Do you wonder if you're part Viking?
See what love God has given us, that we should be called Children of God; and that is what we are (1 John 3:1a). Easter 3B, 1 John 3:1-7
There’s this really great advertisement I saw on the History Channel for its series called “Vikings” that shows a pudgy, balding, middle-aged man running out to his mailbox day after day, disappointed that something—we’re not sure what—hasn’t arrived. Finally, the envelope he’s been waiting for shows up—it’s the results of a DNA ancestry test. He rips it open, scans the results with disappointment, but then, at the very bottom of the page, he sees it—0.012% Viking. Suddenly he jumps up, he screams, and he’s transformed into a fur-robed, sword-wielding warrior. He knew it all along—he’s a Viking.
According to recent estimates, 26 million people have purchased one of those genetic ancestry testing kits. The journal “New Genetics and Society” recently published an extensive study based on interviews with Swedish, British and American individuals who used genetic ancestry tests to prove they had “Viking blood.” Many of these test-takers were looking for the results to validate who they are: One person said that knowing he was descended from Vikings explained his tendencies toward violence and explosive anger. Another said it explained her desire to see “new lands” and her inability to stay in one place…These test-takers, I think, are looking for justification.
As Christians, we see “justification” in a different light, the light of the sunrise on Easter morning. “Justification” is the word used in Scripture that means in Jesus we are all forgiven, declared to be righteous by God even when we weren’t—when we aren’t. Justification is not a once-for-all free pass that means we’re going to heaven when we die and so nothing matters here now. Theologically, for us as Anglicans, Justification is a living and dynamic reality and is intrinsically related to Sanctification—to growing closer to God every day.

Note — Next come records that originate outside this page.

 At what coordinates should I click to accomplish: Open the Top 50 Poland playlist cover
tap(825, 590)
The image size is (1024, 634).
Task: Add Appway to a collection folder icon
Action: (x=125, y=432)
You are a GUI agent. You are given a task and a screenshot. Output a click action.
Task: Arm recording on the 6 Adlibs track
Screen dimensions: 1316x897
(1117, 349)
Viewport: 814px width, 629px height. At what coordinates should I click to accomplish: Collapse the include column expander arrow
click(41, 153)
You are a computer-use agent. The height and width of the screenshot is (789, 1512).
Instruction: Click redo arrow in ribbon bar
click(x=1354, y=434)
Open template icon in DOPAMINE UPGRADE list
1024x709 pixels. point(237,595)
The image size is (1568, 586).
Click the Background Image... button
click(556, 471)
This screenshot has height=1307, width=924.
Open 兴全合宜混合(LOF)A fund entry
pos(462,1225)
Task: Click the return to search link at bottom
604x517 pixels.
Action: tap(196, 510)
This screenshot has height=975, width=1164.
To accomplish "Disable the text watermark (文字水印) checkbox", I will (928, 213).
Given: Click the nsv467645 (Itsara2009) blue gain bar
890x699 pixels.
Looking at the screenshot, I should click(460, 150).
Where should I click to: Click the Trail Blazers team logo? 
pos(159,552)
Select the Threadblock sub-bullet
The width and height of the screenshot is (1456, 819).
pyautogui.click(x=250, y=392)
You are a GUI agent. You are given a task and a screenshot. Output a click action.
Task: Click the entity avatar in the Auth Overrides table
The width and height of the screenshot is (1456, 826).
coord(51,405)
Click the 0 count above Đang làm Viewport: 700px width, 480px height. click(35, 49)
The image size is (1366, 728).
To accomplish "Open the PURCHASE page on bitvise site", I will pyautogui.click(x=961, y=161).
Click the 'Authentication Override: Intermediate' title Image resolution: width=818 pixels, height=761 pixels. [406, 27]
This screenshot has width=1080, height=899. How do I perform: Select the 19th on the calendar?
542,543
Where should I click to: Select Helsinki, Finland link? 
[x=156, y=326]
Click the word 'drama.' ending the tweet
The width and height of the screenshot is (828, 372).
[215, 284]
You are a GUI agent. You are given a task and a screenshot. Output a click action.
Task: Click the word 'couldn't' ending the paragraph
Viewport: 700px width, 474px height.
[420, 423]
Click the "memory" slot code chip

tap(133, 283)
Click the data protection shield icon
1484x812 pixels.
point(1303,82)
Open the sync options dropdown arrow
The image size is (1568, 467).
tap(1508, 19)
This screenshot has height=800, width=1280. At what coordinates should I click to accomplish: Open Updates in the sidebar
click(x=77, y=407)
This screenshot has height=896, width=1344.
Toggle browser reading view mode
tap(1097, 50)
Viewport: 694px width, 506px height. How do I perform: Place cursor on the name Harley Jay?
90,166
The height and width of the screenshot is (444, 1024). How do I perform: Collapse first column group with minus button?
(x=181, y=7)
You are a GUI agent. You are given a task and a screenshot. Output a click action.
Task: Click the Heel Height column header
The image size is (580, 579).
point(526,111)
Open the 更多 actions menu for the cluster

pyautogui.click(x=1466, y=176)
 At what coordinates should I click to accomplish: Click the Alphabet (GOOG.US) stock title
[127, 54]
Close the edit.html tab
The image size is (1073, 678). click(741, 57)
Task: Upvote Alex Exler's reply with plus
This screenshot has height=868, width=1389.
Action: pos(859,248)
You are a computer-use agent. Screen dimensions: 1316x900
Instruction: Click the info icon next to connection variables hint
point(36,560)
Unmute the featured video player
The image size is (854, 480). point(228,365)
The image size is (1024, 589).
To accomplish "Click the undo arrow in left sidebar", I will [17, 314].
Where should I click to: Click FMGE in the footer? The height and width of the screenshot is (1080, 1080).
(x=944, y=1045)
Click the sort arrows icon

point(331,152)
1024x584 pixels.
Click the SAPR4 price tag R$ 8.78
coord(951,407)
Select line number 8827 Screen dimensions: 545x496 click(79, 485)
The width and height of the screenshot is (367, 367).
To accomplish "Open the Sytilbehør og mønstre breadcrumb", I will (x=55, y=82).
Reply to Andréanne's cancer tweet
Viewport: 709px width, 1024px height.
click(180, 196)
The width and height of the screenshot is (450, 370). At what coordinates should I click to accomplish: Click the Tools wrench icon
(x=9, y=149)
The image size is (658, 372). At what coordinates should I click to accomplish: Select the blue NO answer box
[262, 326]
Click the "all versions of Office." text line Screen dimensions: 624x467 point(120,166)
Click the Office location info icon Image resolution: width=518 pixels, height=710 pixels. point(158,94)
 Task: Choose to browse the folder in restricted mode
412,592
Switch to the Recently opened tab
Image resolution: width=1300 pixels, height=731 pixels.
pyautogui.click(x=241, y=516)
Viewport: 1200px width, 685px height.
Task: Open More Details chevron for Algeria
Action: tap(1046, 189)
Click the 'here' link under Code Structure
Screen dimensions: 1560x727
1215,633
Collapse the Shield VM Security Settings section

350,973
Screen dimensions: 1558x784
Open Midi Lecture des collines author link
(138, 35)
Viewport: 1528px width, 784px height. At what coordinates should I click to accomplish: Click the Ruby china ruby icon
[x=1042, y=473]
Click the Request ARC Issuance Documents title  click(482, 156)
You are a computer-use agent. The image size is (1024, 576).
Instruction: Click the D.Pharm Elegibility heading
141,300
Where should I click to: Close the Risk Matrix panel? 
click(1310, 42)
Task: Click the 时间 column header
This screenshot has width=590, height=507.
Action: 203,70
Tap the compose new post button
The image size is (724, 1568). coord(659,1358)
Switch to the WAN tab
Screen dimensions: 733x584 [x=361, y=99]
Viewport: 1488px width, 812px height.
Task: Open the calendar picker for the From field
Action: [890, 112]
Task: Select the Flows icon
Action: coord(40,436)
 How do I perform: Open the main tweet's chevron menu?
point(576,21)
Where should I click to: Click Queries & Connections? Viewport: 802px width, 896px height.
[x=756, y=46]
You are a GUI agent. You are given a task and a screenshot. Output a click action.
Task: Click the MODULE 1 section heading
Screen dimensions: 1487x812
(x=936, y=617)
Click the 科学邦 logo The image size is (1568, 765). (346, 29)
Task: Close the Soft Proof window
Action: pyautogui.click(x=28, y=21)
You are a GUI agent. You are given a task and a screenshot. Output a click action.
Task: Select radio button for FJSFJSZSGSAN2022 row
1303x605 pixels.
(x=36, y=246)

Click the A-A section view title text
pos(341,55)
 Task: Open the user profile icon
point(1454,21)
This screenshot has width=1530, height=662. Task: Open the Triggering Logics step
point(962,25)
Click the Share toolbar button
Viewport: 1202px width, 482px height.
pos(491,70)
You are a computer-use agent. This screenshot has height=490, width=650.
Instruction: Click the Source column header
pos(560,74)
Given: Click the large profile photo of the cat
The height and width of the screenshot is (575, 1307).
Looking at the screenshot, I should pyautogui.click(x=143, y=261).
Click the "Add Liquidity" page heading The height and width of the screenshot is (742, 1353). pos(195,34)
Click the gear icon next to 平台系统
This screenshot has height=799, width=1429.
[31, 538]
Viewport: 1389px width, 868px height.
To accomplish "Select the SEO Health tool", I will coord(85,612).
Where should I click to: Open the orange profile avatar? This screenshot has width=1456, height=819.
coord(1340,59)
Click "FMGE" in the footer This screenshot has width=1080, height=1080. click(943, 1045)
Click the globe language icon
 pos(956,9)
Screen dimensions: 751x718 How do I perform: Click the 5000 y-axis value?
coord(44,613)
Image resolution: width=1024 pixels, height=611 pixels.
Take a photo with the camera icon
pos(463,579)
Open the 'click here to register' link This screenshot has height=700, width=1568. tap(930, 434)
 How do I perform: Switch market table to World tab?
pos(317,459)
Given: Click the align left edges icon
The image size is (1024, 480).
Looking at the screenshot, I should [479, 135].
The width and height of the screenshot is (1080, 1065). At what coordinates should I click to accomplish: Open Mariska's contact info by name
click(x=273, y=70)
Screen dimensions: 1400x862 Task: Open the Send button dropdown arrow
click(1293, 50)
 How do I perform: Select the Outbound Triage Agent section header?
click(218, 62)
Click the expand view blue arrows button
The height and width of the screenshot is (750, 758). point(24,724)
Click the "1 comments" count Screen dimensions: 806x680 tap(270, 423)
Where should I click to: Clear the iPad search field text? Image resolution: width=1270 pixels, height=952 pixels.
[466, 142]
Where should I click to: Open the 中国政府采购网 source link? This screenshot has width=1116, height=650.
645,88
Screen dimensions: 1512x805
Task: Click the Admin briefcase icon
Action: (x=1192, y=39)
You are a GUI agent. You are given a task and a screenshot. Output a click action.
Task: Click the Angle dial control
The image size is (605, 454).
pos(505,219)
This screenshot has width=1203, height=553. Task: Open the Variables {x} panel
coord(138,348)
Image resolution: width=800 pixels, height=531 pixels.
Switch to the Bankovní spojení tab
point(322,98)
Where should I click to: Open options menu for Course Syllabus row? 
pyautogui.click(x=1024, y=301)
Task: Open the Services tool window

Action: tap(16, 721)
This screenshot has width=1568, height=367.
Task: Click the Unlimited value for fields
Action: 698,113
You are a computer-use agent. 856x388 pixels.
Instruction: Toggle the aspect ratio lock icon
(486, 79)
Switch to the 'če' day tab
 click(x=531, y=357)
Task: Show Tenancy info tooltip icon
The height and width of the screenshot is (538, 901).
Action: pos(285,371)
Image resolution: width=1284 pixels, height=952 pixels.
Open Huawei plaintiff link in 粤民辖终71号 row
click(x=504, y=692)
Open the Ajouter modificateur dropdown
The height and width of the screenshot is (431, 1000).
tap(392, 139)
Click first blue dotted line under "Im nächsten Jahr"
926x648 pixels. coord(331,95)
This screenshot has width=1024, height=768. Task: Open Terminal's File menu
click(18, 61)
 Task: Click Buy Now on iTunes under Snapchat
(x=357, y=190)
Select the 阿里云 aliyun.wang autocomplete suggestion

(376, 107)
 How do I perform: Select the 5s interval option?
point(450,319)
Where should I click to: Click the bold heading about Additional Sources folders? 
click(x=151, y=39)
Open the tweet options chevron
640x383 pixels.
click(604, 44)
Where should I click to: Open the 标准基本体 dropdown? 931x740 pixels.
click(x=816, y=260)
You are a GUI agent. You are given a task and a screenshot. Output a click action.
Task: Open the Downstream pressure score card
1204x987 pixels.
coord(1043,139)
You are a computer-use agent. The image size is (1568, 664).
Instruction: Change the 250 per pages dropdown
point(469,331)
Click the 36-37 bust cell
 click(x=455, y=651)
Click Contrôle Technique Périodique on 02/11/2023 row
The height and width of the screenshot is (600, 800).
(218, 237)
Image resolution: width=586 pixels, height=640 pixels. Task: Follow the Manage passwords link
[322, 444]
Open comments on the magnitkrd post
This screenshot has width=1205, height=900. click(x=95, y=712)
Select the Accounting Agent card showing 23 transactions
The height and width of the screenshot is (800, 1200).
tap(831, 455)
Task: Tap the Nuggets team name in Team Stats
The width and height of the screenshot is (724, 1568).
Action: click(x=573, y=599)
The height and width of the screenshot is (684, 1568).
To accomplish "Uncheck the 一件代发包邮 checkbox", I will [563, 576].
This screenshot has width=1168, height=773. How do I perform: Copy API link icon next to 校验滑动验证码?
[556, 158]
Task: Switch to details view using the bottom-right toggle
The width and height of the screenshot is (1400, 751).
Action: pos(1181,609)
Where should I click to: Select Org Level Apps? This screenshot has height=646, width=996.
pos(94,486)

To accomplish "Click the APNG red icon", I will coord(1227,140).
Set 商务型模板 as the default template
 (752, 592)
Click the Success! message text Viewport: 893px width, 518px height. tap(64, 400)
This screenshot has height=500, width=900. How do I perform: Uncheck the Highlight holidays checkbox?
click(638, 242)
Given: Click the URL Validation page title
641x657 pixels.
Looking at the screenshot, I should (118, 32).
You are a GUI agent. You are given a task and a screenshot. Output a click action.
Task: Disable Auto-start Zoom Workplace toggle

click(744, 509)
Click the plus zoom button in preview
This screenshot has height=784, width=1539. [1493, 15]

John calls us “children” three time in this short passage. “See what love God has given us, that we should be called Children of God; and that is what we are” (3:1). “Beloved, we are God's children now” (3:2). “Little children, let no one deceive you” (3:7). We are children…we are God’s children…and we remember Jesus saying “Let the little children come to me, for the Kingdom of Heaven belongs to such as these,” and “Truly I tell you, unless you change and become like little children, you will never enter the Kingdom of Heaven.” We are called children of God, called to be saints who are always growing more fully into the likeness of God our parent.
Children are frail, and children fail and children fall. John is not naïve, he recognizes this, too. Just last week in our reading John said, “If we say that we have no sin, we deceive ourselves, and the truth is not in us” (1:8). So in today’s reading, when he says, “Those who have been born of God do not sin,” I think what John is telling is us not that we are perfect, but that we must make no compromise with evil. As children, we should recognize that we are immature. As children, we should recognize that need to be taught so that we can mature and grow. As children, should recognize that we need to practice and exercise in order to become strong and skilled. We do this maturing—we get our schooling and strength training—by prayer, and by fellowship, and by reading Scripture, and by the Sacraments, and by reaching out to help and welcome and heal those around us—all of them children of God, too.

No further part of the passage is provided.